Myelin May Hold Raw Material for Immunizing MS Patients Against Demyelination

Immunization with molecules present specifically in myelin may be a new approach to treating multiple sclerosis (MS), according to a recent study that found that the mouse version of such molecules could stop ongoing disease processes in an MS mouse model.

The study, “Targeting Non-classical Myelin Epitopes to Treat Experimental Autoimmune Encephalomyelitis,” appeared in the journal Scientific Reports.

Current MS medications have rather broad actions on immune cells and, subsequently, a wide range of side effects. Researchers at Loma Linda University in California argued that optimally, an MS treatment should narrowly aim to prevent autoimmune destruction of myelin, without affecting immune processes that protect patients from infections and other hazards.

According to the research team, antigen-specific therapy is the way to go. Such a treatment would target hazardous autoimmune cells that react directly with myelin, and turn them into myelin-specific regulatory T-cells.

Were this possible, such regulatory T-cells (also called Tregs) would work to counteract an immune attack on myelin, without compromising other immune functions.

Earlier studies demonstrated that molecules called Qa-1 have unique properties that may lend themselves to such an approach. Qa-1 is an epitope, meaning it is the part of an antigen protein to which antibodies bind.

In experimental autoimmune encephalitis (EAE), a mouse model of MS, autoimmune cells carry such epitopes — acting much like a law enforcement “wanted” poster to alert the immune system to destroy myelin with these molecules on its surface.

But these molecules can also be used to activate Qa-1 specific Tregs, and mouse studies have shown that Qa-1 molecules, collected from the autoimmune cells that attack myelin, can be used as a vaccine, boosting Tregs to counteract disease processes.

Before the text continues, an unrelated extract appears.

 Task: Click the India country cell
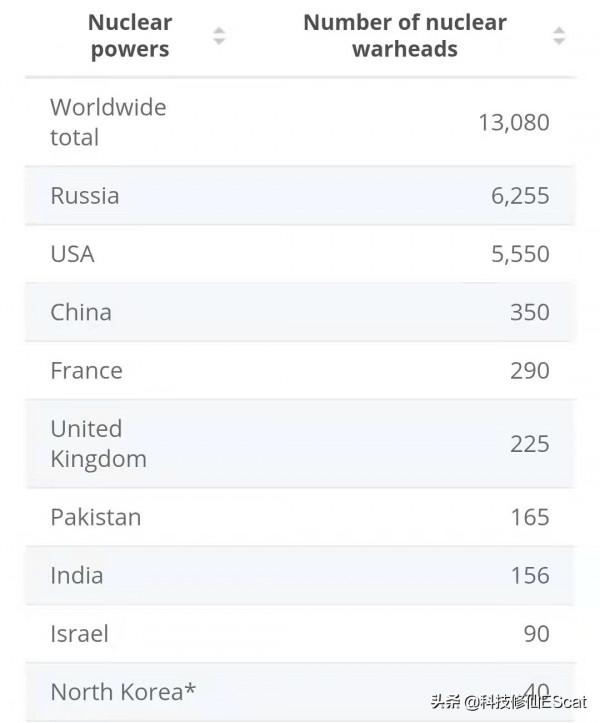(76, 575)
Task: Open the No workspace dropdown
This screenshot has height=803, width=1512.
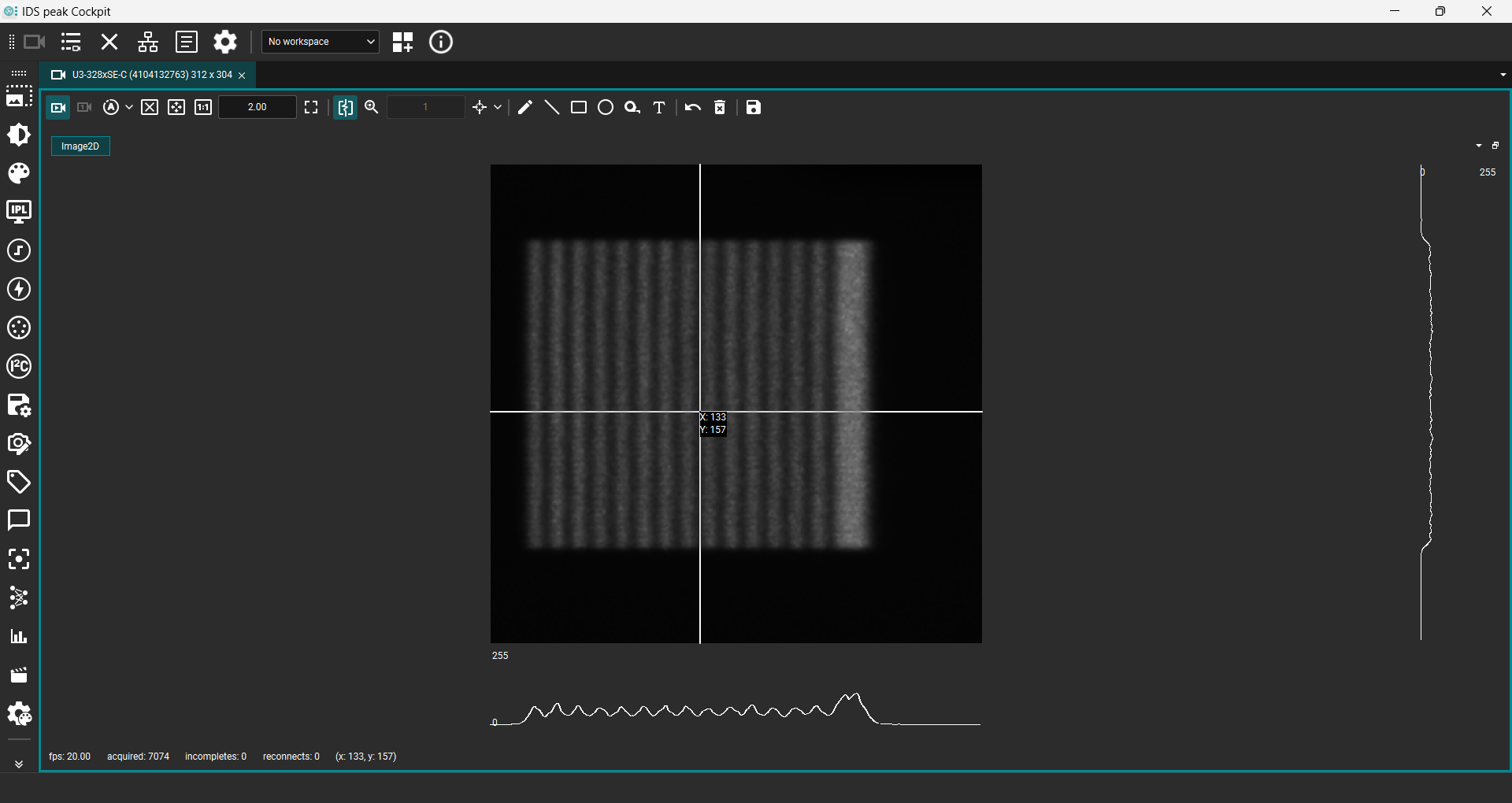Action: tap(321, 42)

To apply this approach in patients, however, scientists first need to know which autoimmune cells are attacking myelin, so as to isolate the right epitopes. But in humans, it is difficult to determine the precise, responsible cells. So, instead, the research team decided to try another approach — to isolate such epitopes directly from a protein present in myelin.

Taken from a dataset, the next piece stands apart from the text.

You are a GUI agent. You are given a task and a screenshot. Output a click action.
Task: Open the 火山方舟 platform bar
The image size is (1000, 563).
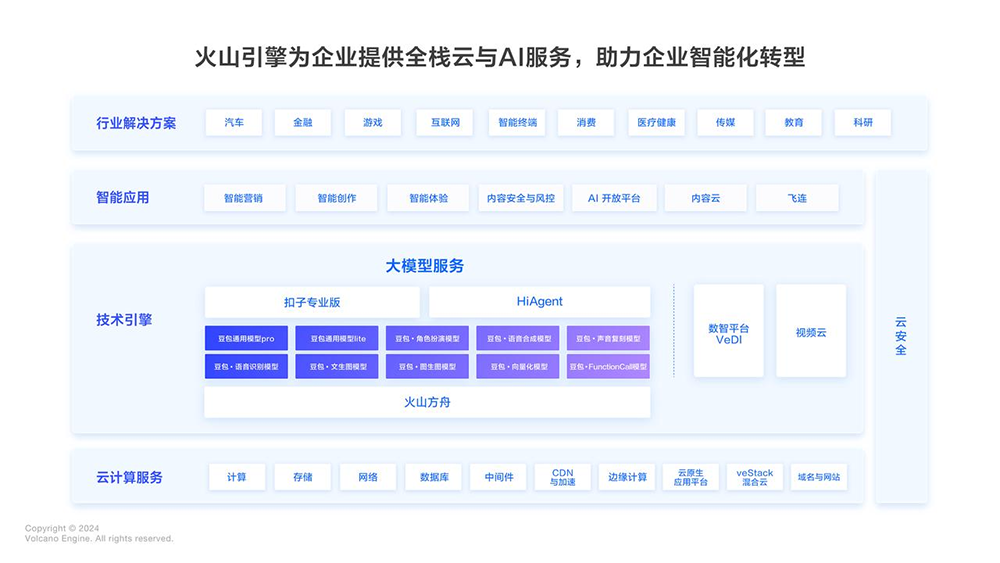pyautogui.click(x=427, y=402)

Again focusing on mice, the team started searching for Qa–1-type epitopes in a myelin protein called MOG. They discovered that such an epitope existed, and did activate Tregs that specifically worked to counteract attack on cells carrying Qa-1.

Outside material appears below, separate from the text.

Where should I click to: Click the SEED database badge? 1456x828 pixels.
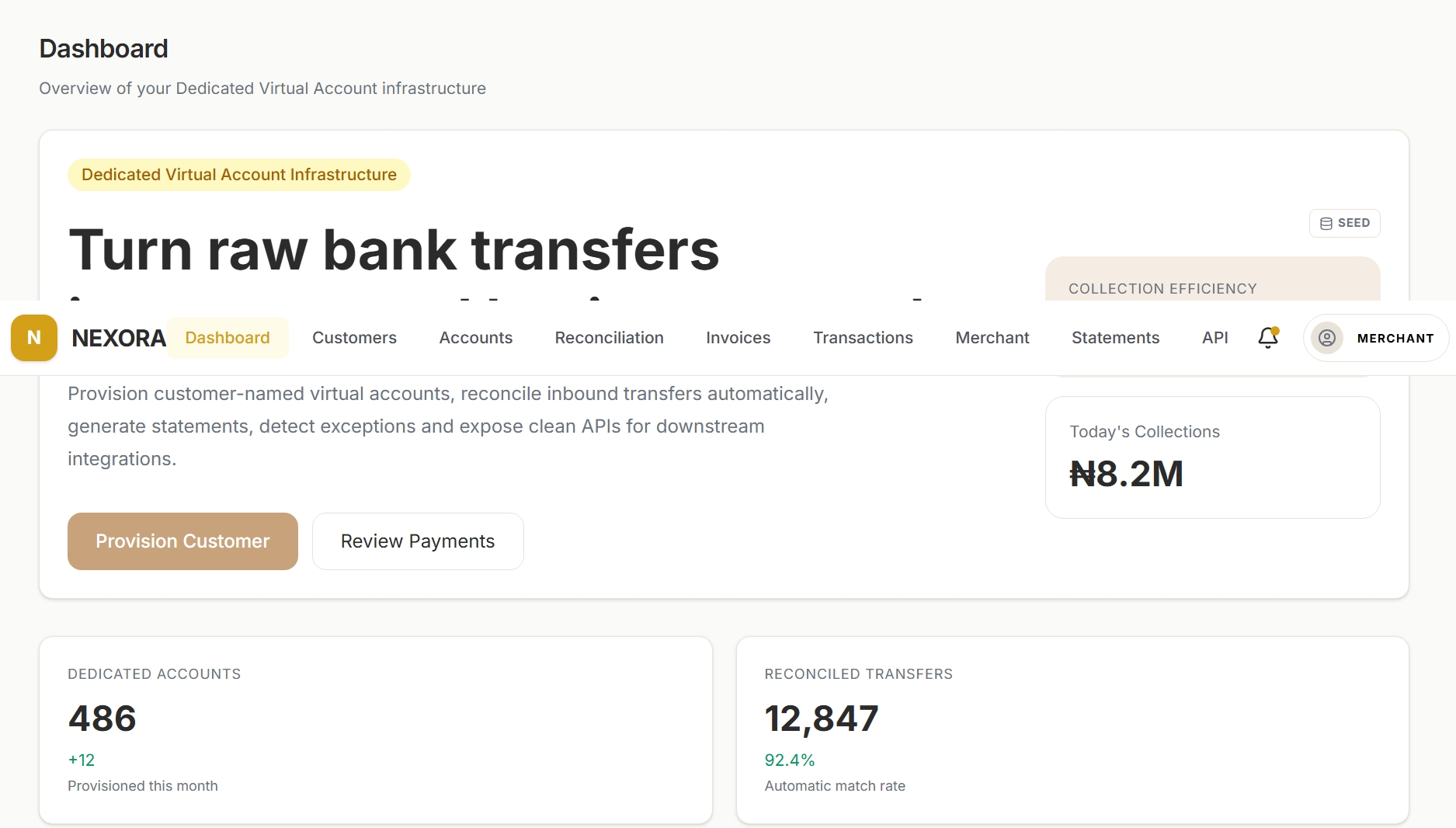coord(1345,223)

After isolating the Qa-1 molecule from myelin, the team then used it to immunize mice with EAE. This increased the number of regulatory cells in the brains of the mice, and the mice had a slower disease progression. But to explore whether the Tregs were truly responsible for this good outcome, the team took the experiment one step further.

The researchers isolated Tregs from a mouse that had received immunization, and transferred those cells to mice with EAE that had not been vaccinated. The mice receiving the immune-cell transplant also showed evidence of disease suppression.

This study details a new regulatory mechanism mediated by Treg cells, and its authors propose that immunizing patients with myelin-specific epitopes (human homologues of Qa-1 epitopes) is a promising therapy for MS.